= 72 pattern webbing =

The 1972 pattern webbing was intended to replace the 58 pattern webbing, but never got beyond user trials. It was made from PU-coated nylon to counter the Soviet NBC capability with a general look closer to a Individual integrated fighting system load-bearing vest. It was designed to be used in wide variety of environments such as jungles, deserts and was configurable for use, ranging from short-duration jungle patrols to general infantry use.

==Components==
- Ammunition pouches
The two front pouches were manufactured from a double layer of PU-nylon material for rigidity and abrasion resistance, mounted on a double-thickness backing section.
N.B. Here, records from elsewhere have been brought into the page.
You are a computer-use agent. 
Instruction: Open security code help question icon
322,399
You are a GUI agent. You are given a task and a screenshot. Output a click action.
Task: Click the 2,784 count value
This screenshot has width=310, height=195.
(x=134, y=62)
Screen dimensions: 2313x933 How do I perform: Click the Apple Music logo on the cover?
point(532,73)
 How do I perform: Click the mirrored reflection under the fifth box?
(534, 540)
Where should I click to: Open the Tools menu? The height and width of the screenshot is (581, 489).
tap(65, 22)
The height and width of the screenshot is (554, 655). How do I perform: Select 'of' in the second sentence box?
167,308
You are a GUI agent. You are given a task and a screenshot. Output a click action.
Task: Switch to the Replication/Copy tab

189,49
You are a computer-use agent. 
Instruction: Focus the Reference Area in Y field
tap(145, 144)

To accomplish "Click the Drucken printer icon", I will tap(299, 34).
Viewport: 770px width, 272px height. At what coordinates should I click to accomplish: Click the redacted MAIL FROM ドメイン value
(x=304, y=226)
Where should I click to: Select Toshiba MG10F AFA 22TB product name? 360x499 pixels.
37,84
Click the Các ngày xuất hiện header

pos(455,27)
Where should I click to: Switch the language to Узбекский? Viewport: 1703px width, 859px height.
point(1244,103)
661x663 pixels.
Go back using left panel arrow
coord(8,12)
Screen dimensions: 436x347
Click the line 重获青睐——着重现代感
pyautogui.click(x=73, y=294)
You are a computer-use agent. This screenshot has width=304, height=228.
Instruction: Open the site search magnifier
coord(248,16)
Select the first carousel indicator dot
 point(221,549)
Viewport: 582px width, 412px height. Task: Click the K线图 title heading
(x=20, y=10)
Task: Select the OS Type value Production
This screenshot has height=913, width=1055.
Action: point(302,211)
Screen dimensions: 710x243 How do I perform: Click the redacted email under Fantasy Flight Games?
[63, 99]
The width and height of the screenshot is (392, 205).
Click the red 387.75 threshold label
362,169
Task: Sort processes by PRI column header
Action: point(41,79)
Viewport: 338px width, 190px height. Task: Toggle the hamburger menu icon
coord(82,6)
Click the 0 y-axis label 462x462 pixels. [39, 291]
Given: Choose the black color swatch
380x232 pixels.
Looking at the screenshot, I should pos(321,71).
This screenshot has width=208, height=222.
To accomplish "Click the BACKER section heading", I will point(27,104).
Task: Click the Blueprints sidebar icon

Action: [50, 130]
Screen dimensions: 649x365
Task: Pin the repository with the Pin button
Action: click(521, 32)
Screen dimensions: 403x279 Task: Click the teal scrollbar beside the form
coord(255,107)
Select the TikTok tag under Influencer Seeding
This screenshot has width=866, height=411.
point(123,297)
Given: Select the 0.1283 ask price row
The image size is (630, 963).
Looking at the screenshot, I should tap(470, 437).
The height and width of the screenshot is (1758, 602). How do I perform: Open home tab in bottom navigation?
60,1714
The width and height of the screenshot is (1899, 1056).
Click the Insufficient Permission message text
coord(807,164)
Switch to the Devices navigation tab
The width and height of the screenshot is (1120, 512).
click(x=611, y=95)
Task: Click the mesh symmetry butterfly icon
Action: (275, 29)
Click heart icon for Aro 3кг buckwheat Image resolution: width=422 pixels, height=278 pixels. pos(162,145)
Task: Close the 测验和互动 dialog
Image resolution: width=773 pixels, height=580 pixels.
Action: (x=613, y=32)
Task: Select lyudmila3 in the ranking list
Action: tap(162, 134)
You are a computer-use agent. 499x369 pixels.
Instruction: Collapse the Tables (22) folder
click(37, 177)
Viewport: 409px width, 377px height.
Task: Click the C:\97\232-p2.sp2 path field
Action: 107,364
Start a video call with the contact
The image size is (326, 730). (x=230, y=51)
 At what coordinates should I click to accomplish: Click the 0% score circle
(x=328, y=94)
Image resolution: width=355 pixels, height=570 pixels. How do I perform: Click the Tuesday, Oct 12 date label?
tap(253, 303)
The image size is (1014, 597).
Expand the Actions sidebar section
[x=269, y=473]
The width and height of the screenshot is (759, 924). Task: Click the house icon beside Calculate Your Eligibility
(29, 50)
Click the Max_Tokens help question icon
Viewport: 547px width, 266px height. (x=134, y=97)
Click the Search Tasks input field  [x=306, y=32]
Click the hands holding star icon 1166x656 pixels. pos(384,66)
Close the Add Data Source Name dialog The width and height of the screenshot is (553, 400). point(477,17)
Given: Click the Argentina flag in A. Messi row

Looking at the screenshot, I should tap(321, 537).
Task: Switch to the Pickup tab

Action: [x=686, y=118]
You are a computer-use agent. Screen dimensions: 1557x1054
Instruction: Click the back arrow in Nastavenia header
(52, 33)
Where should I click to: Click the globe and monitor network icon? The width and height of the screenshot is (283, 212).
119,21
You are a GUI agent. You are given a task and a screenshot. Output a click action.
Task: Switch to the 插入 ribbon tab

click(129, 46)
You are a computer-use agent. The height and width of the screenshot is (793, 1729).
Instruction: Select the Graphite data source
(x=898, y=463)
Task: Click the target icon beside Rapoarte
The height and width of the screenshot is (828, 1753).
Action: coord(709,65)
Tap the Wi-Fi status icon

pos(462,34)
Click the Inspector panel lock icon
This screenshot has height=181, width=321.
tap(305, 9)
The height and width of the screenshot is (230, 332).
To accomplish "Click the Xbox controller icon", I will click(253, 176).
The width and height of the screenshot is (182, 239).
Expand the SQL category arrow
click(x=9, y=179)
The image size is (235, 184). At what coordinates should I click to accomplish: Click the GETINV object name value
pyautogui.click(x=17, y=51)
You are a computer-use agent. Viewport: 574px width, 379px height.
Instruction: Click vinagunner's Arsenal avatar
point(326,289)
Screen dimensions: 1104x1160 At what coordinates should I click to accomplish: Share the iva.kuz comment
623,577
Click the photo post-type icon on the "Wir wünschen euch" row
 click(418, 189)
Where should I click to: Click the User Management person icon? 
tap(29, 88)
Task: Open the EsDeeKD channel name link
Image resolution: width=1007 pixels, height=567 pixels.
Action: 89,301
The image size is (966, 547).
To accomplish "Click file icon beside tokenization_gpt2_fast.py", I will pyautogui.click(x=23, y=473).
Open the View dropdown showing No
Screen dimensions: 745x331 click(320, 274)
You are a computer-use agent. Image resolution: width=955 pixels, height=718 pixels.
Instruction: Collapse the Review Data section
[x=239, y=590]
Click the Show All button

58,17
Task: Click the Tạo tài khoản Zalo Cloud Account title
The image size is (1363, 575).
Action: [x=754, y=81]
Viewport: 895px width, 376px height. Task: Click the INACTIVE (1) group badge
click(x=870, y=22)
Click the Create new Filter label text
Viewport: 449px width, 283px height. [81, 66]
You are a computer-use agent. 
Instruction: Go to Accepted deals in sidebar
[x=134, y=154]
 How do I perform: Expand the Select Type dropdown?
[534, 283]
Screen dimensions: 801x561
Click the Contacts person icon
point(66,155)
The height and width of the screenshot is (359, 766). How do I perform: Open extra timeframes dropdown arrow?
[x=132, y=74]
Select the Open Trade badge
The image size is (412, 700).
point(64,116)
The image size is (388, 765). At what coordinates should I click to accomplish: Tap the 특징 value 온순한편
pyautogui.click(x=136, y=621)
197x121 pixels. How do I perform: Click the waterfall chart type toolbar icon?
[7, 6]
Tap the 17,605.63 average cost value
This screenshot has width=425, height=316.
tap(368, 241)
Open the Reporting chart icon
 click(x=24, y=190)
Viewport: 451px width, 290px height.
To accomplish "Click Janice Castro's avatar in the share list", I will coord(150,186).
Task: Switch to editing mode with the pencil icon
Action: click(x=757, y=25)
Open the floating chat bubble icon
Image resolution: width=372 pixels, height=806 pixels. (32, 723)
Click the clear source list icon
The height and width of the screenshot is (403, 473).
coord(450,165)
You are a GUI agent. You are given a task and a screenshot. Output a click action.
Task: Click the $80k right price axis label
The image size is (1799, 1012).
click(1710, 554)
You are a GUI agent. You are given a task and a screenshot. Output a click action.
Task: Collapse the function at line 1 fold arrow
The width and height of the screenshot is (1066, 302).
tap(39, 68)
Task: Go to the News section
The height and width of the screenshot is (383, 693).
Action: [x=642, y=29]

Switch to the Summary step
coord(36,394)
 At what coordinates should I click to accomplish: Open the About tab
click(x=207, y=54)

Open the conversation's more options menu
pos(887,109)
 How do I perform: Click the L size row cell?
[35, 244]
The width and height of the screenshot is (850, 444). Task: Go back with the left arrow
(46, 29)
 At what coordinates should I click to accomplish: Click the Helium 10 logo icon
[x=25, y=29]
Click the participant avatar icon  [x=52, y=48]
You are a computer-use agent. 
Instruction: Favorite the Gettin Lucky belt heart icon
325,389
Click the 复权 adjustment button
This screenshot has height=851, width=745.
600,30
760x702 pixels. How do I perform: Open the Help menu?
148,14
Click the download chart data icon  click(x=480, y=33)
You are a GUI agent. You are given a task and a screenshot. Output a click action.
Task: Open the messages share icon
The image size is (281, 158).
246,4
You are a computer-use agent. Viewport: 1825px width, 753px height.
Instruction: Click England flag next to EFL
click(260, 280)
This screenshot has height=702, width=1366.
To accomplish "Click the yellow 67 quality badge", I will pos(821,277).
Each pouch held one 20 round 7.62mm rifle magazine and was fastened with a press stud. A broad nylon strap with a quick-release buckle was stitched directly to each pouch instead of a more conventional belt. At the bottom was a tab with two eyelets hanging loops for a Parang, Kukri or Machete scabbard.
- Utility pouches
Each could hold a water bottle, mess tin or up to four 20-round magazines / 200 belted machine gun rounds and was fastened with a quick-release buckle of the same pattern as American ammunition pouches. The left-hand pouch had a bayonet frog.
- Backpack
The backpack, or haversack, had eyelets and a paracord drawstring with cord lock. The lid of the pack is fastened with two straps and adjustable green buckles. On the underside of the pack lid are two straps with similar green buckles to allow a rolled poncho or waterproofs to be stowed. Two horizontal nylon straps with adjuster buckles around the outer face of the pack are used to compress the contents. On the underside is a long narrow carrier for the lightweight pick head.
- Yoke
The yoke arrangement is similar to ’58 Pattern, though the strap adjustment was much simpler. The haversack had a similar pick handle storage attachment arrangement to ’58 webbing between the shoulder blades. It is attached to the rear of the yoke with the help of two doubled ¾ inch wide nylon straps passing through plastic D-rings on the top rear of the sack and adjustable at the yoke end by the same type of green buckle used elsewhere. The front and back strap arrangements allowed the webbing to be easily drawn in or let out dependent on load. A pair of straps was also fastened to D-rings threaded onto the rear yoke straps, to allow a sleeping bag or poncho to be carried on top.

The '72 haversack could be repositioned to sit lower on the back allowing a radio or small bergen to be worn above it. This was effected by connecting the knapsack straps to a set of lower buckles beneath the ammunition pouches, and then adjusting the side straps accordingly.